E ressalta que o projeto está sendo “vendido” como se fosse trazer mais investimentos para as escolas públicas. “Mas são investimentos que não resolvem questões estruturais nem demandas que temos na educação hoje.” E dá exemplos. “Vão destinar mais recursos porque vão pagar uniforme para os estudantes. Só que hoje em dia já há essa exigência nas escolas e o estado não paga. Então a gente vê aí uma pauta populista, demagógica. Se isso fosse mesmo uma preocupação, era só pagar os uniformes para os estudantes”, compara Ana Júlia, explicitando as muitas razões para ser contra a militarização.
Excluir e silenciar
Para ela, o que está por trás da proposta de militarização contra a qual está lutando é também a censura aos estudantes. “Tanto que a gente vê isso acontecendo justamente nas escolas onde há um movimento estudantil mais forte ou tiveram alguma participação política”, como o Cesmag. “O projeto de militarização vem no sentido de cercear esse tipo de manifestação quando é colocado que os estudantes que não se adaptarem ao modelo serão expulsos da escola e perderão sua matrícula”, denuncia. “É um completo absurdo! Que disciplina é essa que eles querem impor? Como assim tenho uma escola do lado da minha casa e não posso estudar nela. Querem tirar a autonomia da educação, das escolas, dos professores, dos estudantes.”

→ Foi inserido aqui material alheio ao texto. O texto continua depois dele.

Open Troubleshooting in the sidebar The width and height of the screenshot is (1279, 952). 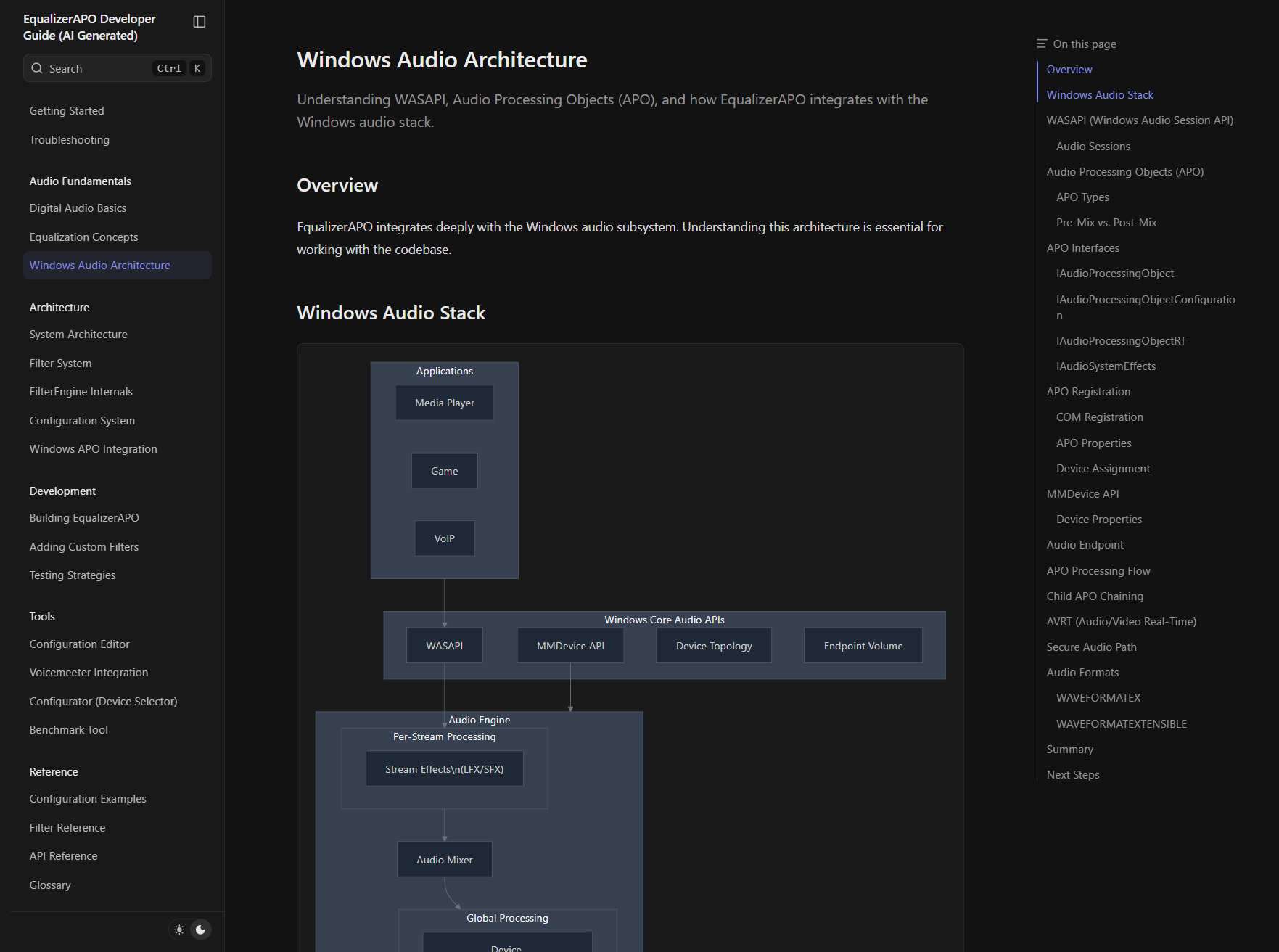[x=69, y=139]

É nítida disputa de classes e a tentativa de adestramento explicitada nos requisitos estabelecidos pela lei, avalia Ana Júlia. As instituições de ensino militarizadas devem possuir as seguintes características conforme a lei 20.338: alto índice de vulnerabilidade social; baixo índice de fluxo escolar; baixo índice de rendimento escolar. “Características que explicitam a higienização política, social, econômica e educacional que querem os que estão no poder. Explicitam o ódio e repulsa que têm de nós”, destaca a estudante.
O projeto rebaixa, ainda, a carga horária de disciplinas como Sociologia, Filosofia e Artes. E desloca 80 milhões dos recursos da Educação para compra de fardas e remunerar policiais militares aposentados para fazer a gestão das escolas.
Militares para quê?
Nesta sexta, professores paranaenses protestaram na Secretaria da Educação do Estado, contra o projeto de militarização. “Uma coisa é você estudar num colégio militar porque quis seguir aquela metodologia. Outra é isso ser imposto num processo completamente atropelado. Nesse sentido ingressamos com a ação popular. Houve um processo que não respeita a moralidade pública, de diálogo com a comunidade escolar. Usa a pandemia para passar um tapetão. O governo do estado está usando dinheiro público para fazer propaganda disso, implantar um projeto ideológico, sem respeitar o contraditório. Anuncia como se tudo já estivesse sendo implementado, sendo que nem acabou o processo das eleições.”
Diante disso, a ação popular denuncia: “Além da sistemática campanha que tem sido realizada pelo Governo do Estado e pela Secretaria de Estado da Educação, cabe registrar que, mesmo antes encerrado do prazo para participação da comunidade escolar no processo de consulta – tendo em vista que a mesma foi prorrogada até o dia 30 de outubro de 2020 (sexta-feira) – os canais oficiais da referida Secretaria vem divulgando, antecipadamente, suposto resultado positivo quanto à aprovação do modelo que o Governo do Estado pretende implantar, conforme restará comprovado”.
A líder das Ocupas ressalta, ainda, que é contra a militarização de Ratinho Júnior por atacar autonomia das escolas e o projeto de escola democrática. “Existe uma demanda do campo da educação de ter um ensino descentralizado, menos hierárquico, com mais diálogo. Que trabalhe também a perspectiva do estudante fora da escola. E isso não acontece com esse projeto. A ideia é colocar os militares dentro da escola numa função de tutela, de silenciamento é isso vai totalmente contra uma escola com autonomia. Qual a função de ter militares na escola, que não são professores, não possuem nenhuma formação específica para estar lá?”, questiona.